An interesting article by Mithila Phadke of TNN reveals how iit’s indeed raining a whole lot of dazzling designs at umbrella stores in Mumbai. For example, there are kiddie-favorite versions that are dotted with techni-colored cartoon ears to go with the archetypal, full-size one known as Shahenshah, made available by top makers like Ebrahim Currim & Sons under the ‘Stag’ brand.

There are exciting varieties of novel and classic, contemporary and traditional, basic and dazzling umbrellas that flood the market every monsoon. The article quotes the director of Johns Umbrella from Kerala, Joseph Thayyil, as saying: “There has always been a lot of competition in the umbrella industry. We’ve always been clear that we won’t try to sell by cutting prices, but by bringing in new products.”

The company is based in Alappuzha, peculiarly known as the state’s umbrella district. Popy happens to be its closest competitor. Both the brands are inncidentally owned by the Thayyil family members. Both have unveiled five-fold umbrellas, christened ‘Atom’ by Johns and ‘Nano’ by Popy. As the news report elaborates: “After its success, Johns followed up with umbrellas that provided ultraviolet protection, and another model called H20 Shake with Teflon coating to help raindrops roll off.

“There have been a slew of newer varieties from Johns and Popy – one which opens on pulling a trigger, the others eject ping-pong balls or spray water. The need to stay one step ahead of the competition is an ongoing challenge, and so is adapting to consumer idiosyncrasies when the umbrellas are retailed outside the home turf.”

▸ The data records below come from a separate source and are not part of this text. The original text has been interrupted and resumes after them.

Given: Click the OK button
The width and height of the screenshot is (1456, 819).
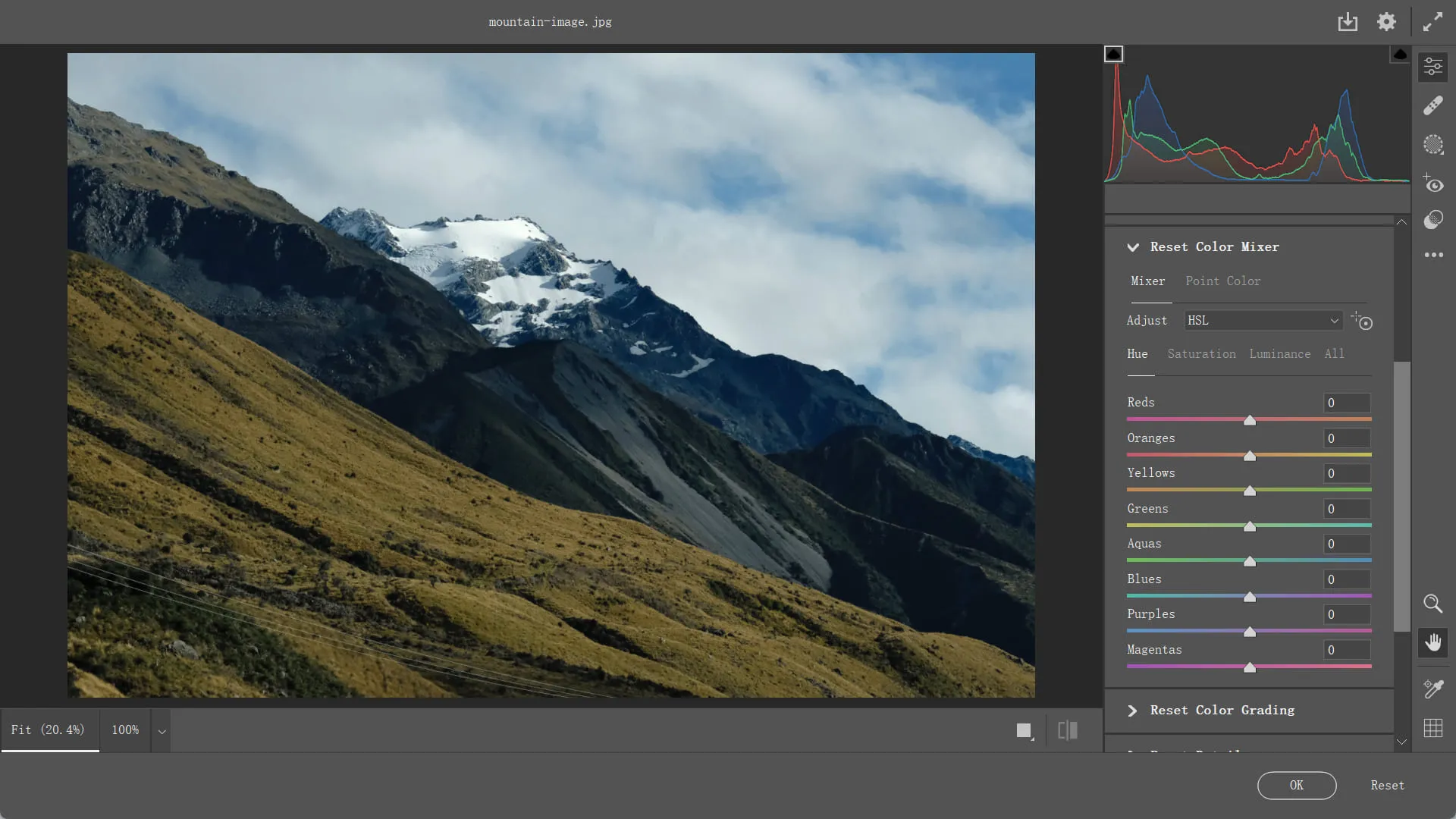Looking at the screenshot, I should (1296, 786).
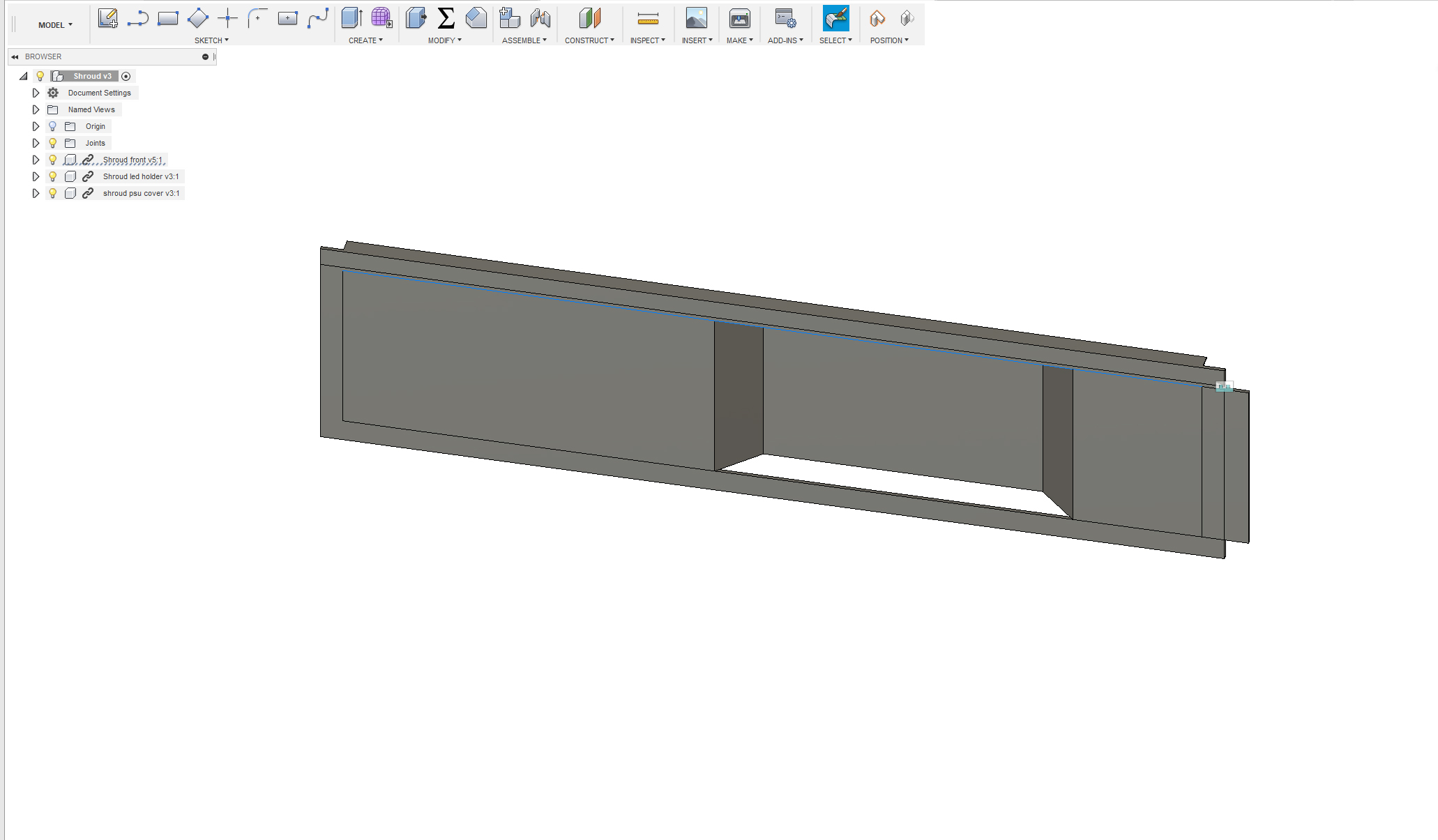Select the Create Sketch tool

click(108, 18)
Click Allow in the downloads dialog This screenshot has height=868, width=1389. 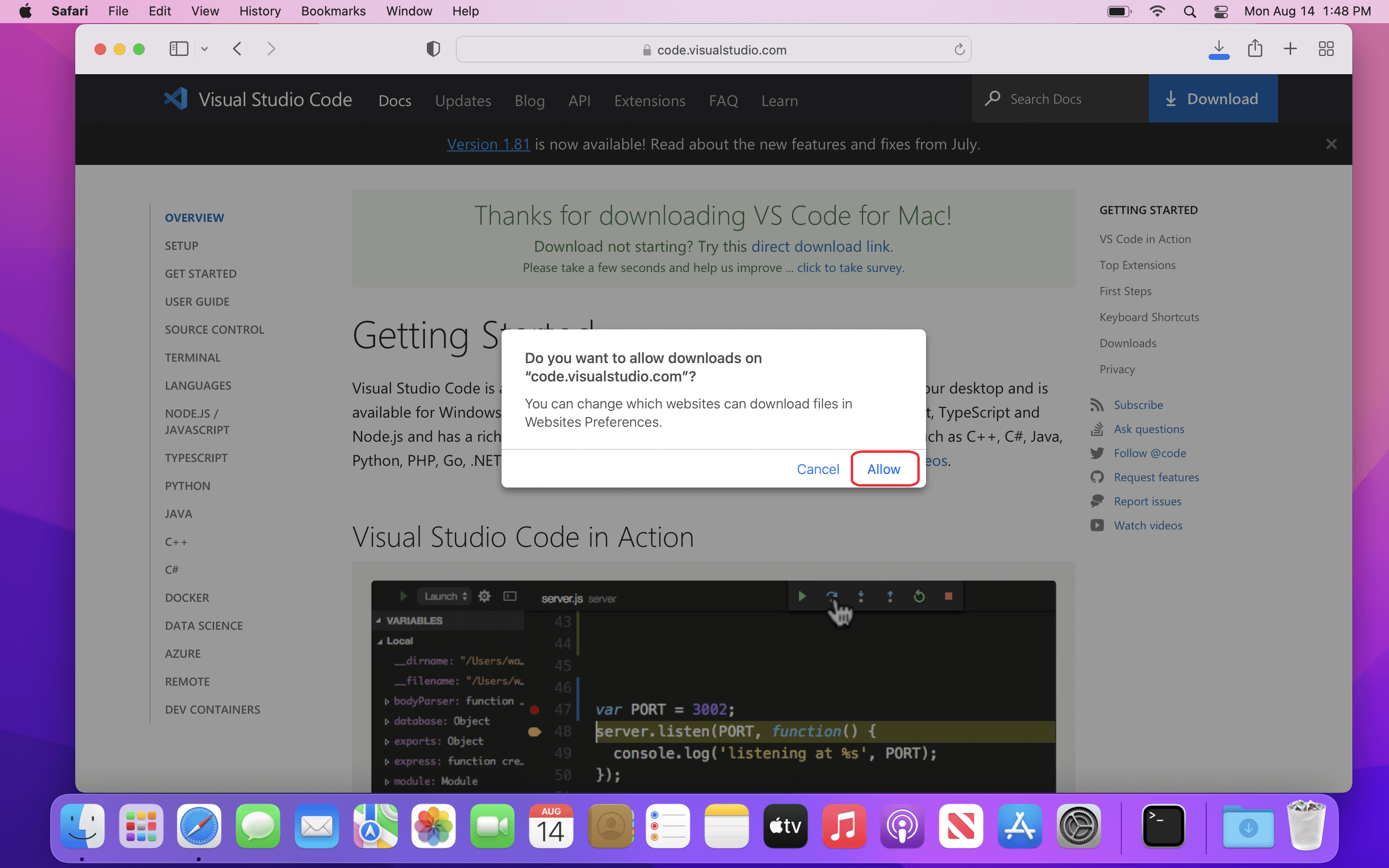pyautogui.click(x=884, y=469)
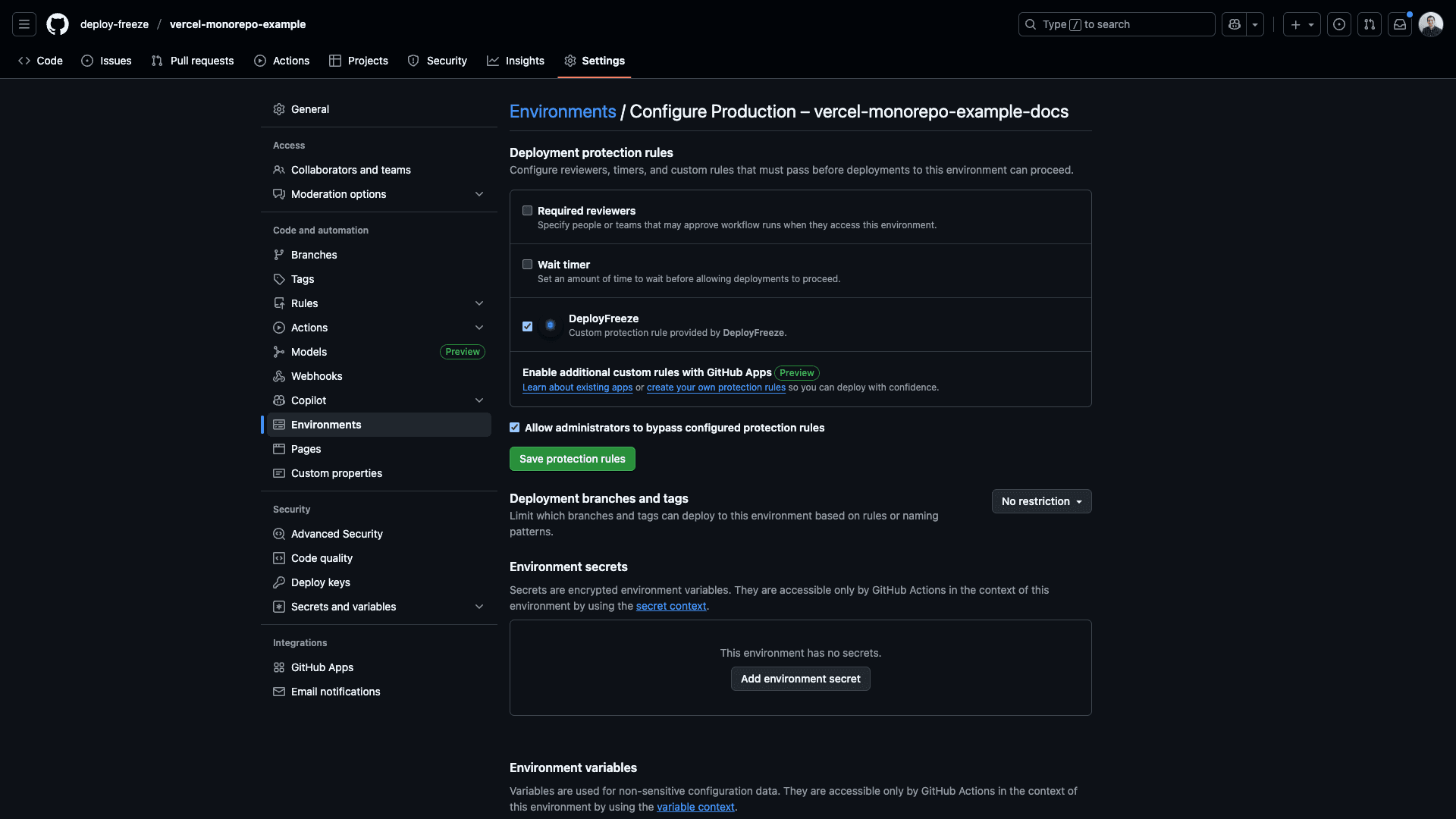Click inside the search field
The image size is (1456, 819).
pyautogui.click(x=1116, y=24)
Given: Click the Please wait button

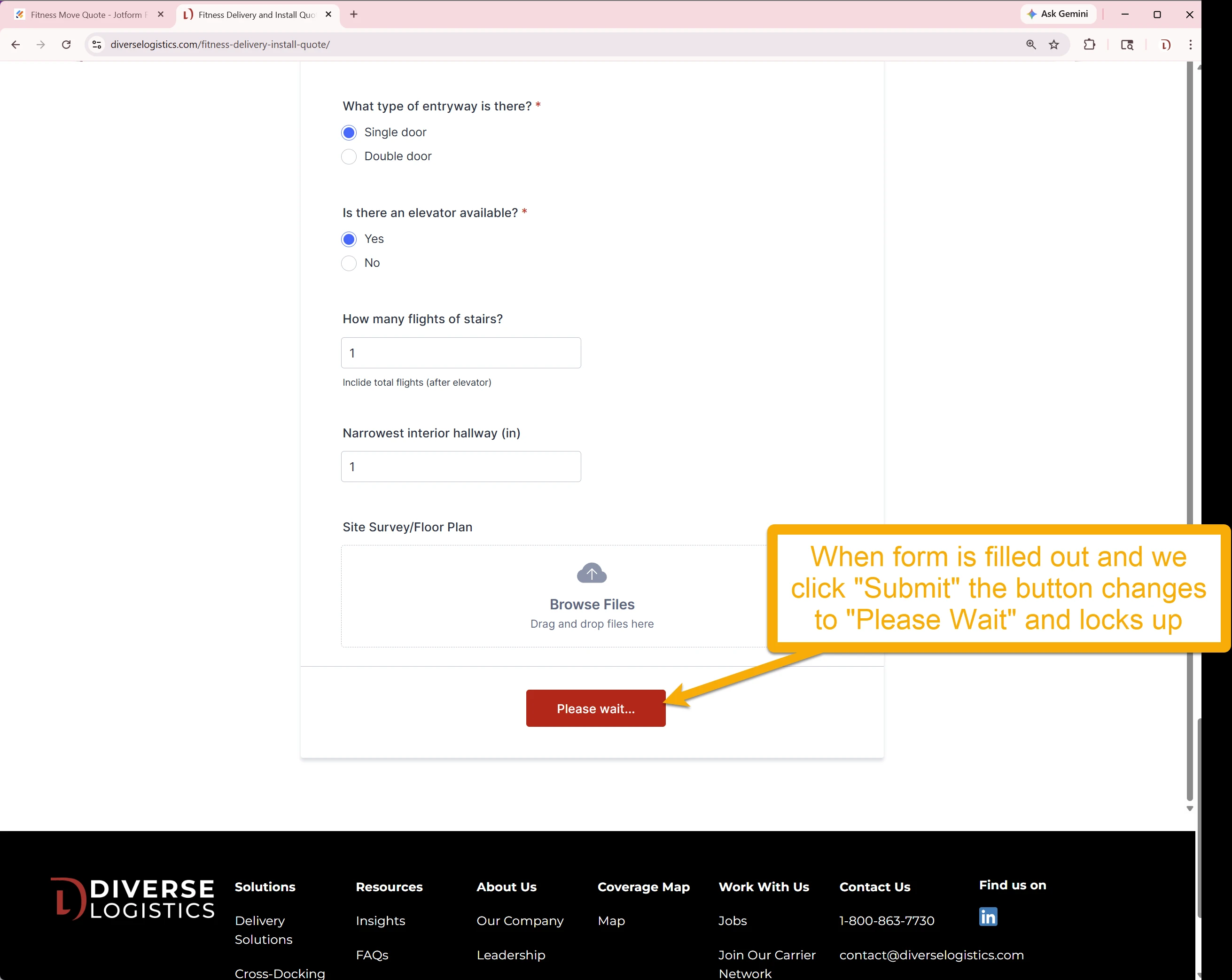Looking at the screenshot, I should pyautogui.click(x=595, y=708).
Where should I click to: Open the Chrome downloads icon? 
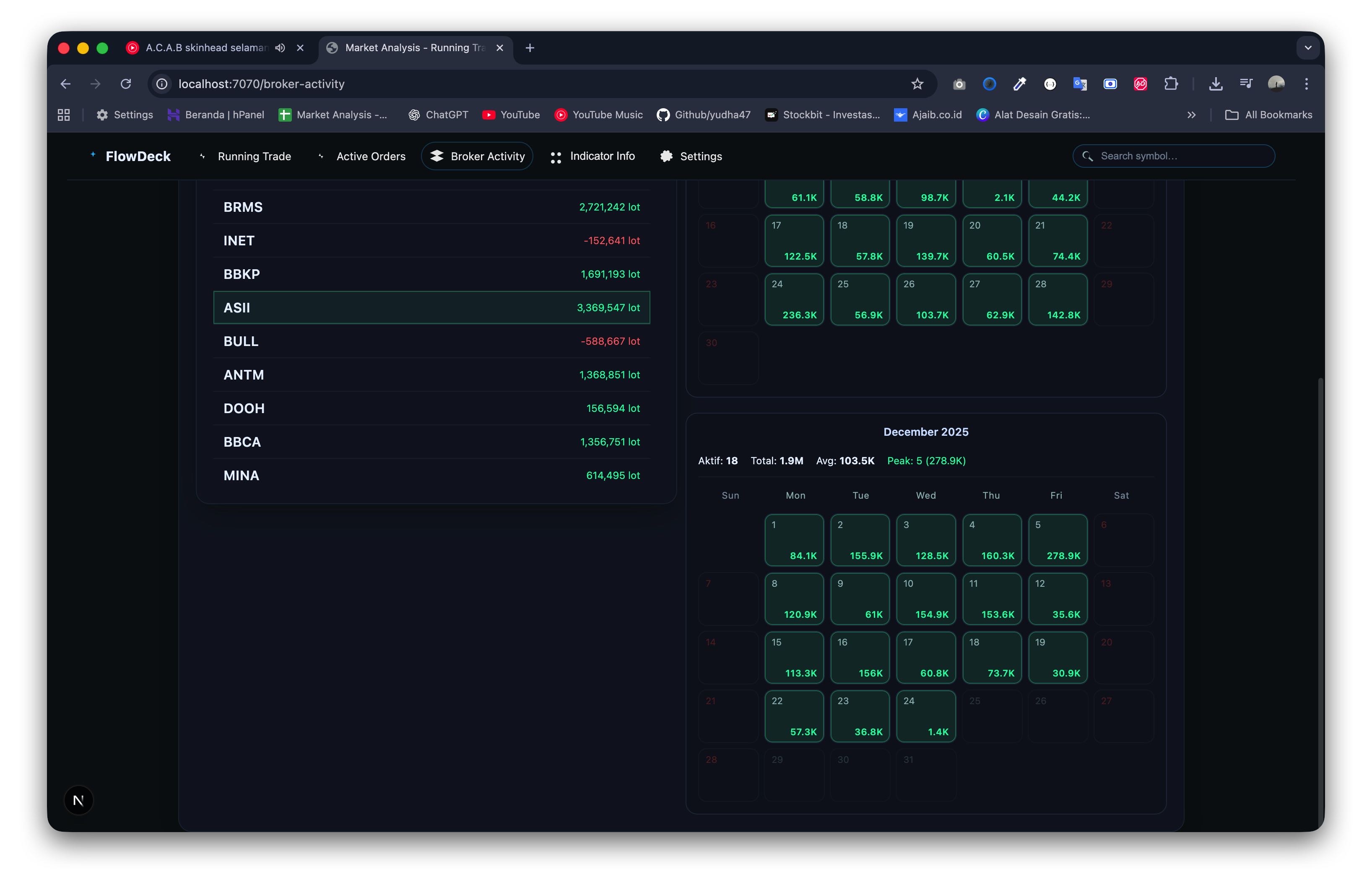(1216, 84)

Of course, people from a particular city or state tend to have preferences according to which the umbrella makers have to modify and customize their offerings. An executive from one of India’s renowned companies in the domain, Sun Umbrellas states that Mumbaikars generally prefer automatic ones unlike Kerala where most people opt for threefold manual umbrellas.

They prefer the more traditional black brolly whereas users in Mumbai tend to gravitate towards brighter colors and the latest fashion. All these nuances have to be kept in mind while creating the designs for a particular region.